> What needs to be done
Output the full listing below, keeping each line exact.
==========
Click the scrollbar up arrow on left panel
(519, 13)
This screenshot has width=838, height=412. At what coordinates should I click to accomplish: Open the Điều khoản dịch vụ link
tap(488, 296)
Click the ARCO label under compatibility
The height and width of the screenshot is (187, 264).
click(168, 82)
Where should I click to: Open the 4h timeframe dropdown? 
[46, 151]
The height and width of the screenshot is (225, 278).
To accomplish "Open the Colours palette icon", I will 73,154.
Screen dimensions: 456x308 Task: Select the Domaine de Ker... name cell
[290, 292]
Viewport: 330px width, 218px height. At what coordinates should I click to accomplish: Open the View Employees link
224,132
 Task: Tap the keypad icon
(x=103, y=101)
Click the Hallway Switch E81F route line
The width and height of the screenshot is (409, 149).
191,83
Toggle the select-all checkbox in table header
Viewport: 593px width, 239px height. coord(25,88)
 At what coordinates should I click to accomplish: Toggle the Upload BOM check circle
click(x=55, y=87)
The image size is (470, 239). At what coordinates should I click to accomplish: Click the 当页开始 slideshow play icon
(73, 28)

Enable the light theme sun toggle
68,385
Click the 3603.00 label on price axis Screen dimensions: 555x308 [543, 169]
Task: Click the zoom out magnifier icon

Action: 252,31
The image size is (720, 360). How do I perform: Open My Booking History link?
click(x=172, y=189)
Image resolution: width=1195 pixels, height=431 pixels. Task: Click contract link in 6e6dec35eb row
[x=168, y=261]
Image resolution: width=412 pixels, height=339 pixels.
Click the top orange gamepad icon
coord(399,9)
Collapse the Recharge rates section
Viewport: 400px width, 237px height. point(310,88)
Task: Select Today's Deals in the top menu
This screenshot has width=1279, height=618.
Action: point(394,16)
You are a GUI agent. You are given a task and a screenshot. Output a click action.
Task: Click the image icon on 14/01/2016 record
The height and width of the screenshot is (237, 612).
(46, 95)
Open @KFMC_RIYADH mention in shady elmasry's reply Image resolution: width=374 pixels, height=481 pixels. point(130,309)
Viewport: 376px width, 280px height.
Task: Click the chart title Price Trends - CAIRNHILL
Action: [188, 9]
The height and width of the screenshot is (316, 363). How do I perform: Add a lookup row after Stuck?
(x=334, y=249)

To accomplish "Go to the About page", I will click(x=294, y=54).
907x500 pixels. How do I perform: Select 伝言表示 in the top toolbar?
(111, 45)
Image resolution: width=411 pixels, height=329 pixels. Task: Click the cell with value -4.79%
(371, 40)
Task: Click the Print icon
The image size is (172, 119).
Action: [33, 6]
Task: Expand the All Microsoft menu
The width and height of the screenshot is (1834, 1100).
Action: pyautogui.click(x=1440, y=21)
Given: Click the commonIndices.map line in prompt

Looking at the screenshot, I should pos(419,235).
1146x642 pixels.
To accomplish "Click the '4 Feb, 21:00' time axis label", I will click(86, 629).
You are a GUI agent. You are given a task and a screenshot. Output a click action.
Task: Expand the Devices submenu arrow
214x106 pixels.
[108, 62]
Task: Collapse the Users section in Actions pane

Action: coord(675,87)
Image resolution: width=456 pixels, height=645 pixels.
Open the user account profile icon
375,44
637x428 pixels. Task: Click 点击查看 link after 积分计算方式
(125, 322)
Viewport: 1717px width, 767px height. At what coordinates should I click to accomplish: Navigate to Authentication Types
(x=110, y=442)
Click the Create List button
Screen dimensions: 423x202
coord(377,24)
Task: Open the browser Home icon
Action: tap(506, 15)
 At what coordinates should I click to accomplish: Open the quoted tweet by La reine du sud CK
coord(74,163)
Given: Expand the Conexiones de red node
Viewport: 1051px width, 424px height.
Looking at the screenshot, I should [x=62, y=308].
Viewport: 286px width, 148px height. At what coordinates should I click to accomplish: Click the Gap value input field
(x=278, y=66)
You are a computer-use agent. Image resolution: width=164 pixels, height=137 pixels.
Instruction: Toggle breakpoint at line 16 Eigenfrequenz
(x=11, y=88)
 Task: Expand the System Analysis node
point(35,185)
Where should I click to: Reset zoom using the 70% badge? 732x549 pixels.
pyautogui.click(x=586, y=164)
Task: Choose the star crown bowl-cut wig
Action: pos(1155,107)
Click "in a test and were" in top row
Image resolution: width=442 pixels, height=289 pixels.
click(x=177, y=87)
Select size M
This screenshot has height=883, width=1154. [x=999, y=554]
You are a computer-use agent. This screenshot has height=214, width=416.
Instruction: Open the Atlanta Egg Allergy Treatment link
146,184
==========
> Response to the exercise
Click the scrollbar up arrow on left panel
(519, 13)
This screenshot has width=838, height=412. At what coordinates should I click to accomplish: Open the Điều khoản dịch vụ link
tap(488, 296)
Click the ARCO label under compatibility
The height and width of the screenshot is (187, 264).
click(168, 82)
Where should I click to: Open the 4h timeframe dropdown? 
[46, 151]
The height and width of the screenshot is (225, 278).
To accomplish "Open the Colours palette icon", I will 73,154.
Screen dimensions: 456x308 Task: Select the Domaine de Ker... name cell
[290, 292]
Viewport: 330px width, 218px height. At what coordinates should I click to accomplish: Open the View Employees link
224,132
 Task: Tap the keypad icon
(x=103, y=101)
Click the Hallway Switch E81F route line
The width and height of the screenshot is (409, 149).
191,83
Toggle the select-all checkbox in table header
Viewport: 593px width, 239px height. coord(25,88)
 At what coordinates should I click to accomplish: Toggle the Upload BOM check circle
click(x=55, y=87)
The image size is (470, 239). At what coordinates should I click to accomplish: Click the 当页开始 slideshow play icon
(73, 28)

Enable the light theme sun toggle
68,385
Click the 3603.00 label on price axis Screen dimensions: 555x308 [543, 169]
Task: Click the zoom out magnifier icon

Action: 252,31
The image size is (720, 360). How do I perform: Open My Booking History link?
click(x=172, y=189)
Image resolution: width=1195 pixels, height=431 pixels. Task: Click contract link in 6e6dec35eb row
[x=168, y=261]
Image resolution: width=412 pixels, height=339 pixels.
Click the top orange gamepad icon
coord(399,9)
Collapse the Recharge rates section
Viewport: 400px width, 237px height. point(310,88)
Task: Select Today's Deals in the top menu
This screenshot has width=1279, height=618.
Action: point(394,16)
You are a GUI agent. You are given a task and a screenshot. Output a click action.
Task: Click the image icon on 14/01/2016 record
The height and width of the screenshot is (237, 612).
(46, 95)
Open @KFMC_RIYADH mention in shady elmasry's reply Image resolution: width=374 pixels, height=481 pixels. point(130,309)
Viewport: 376px width, 280px height.
Task: Click the chart title Price Trends - CAIRNHILL
Action: [188, 9]
The height and width of the screenshot is (316, 363). How do I perform: Add a lookup row after Stuck?
(x=334, y=249)

To accomplish "Go to the About page", I will click(x=294, y=54).
907x500 pixels. How do I perform: Select 伝言表示 in the top toolbar?
(111, 45)
Image resolution: width=411 pixels, height=329 pixels. Task: Click the cell with value -4.79%
(371, 40)
Task: Click the Print icon
The image size is (172, 119).
Action: [33, 6]
Task: Expand the All Microsoft menu
The width and height of the screenshot is (1834, 1100).
Action: pyautogui.click(x=1440, y=21)
Given: Click the commonIndices.map line in prompt

Looking at the screenshot, I should pos(419,235).
1146x642 pixels.
To accomplish "Click the '4 Feb, 21:00' time axis label", I will click(86, 629).
You are a GUI agent. You are given a task and a screenshot. Output a click action.
Task: Expand the Devices submenu arrow
214x106 pixels.
[108, 62]
Task: Collapse the Users section in Actions pane

Action: coord(675,87)
Image resolution: width=456 pixels, height=645 pixels.
Open the user account profile icon
375,44
637x428 pixels. Task: Click 点击查看 link after 积分计算方式
(125, 322)
Viewport: 1717px width, 767px height. At what coordinates should I click to accomplish: Navigate to Authentication Types
(x=110, y=442)
Click the Create List button
Screen dimensions: 423x202
coord(377,24)
Task: Open the browser Home icon
Action: tap(506, 15)
 At what coordinates should I click to accomplish: Open the quoted tweet by La reine du sud CK
coord(74,163)
Given: Expand the Conexiones de red node
Viewport: 1051px width, 424px height.
Looking at the screenshot, I should [x=62, y=308].
Viewport: 286px width, 148px height. At what coordinates should I click to accomplish: Click the Gap value input field
(x=278, y=66)
You are a computer-use agent. Image resolution: width=164 pixels, height=137 pixels.
Instruction: Toggle breakpoint at line 16 Eigenfrequenz
(x=11, y=88)
 Task: Expand the System Analysis node
point(35,185)
Where should I click to: Reset zoom using the 70% badge? 732x549 pixels.
pyautogui.click(x=586, y=164)
Task: Choose the star crown bowl-cut wig
Action: pos(1155,107)
Click "in a test and were" in top row
Image resolution: width=442 pixels, height=289 pixels.
click(x=177, y=87)
Select size M
This screenshot has height=883, width=1154. [x=999, y=554]
You are a computer-use agent. This screenshot has height=214, width=416.
Instruction: Open the Atlanta Egg Allergy Treatment link
146,184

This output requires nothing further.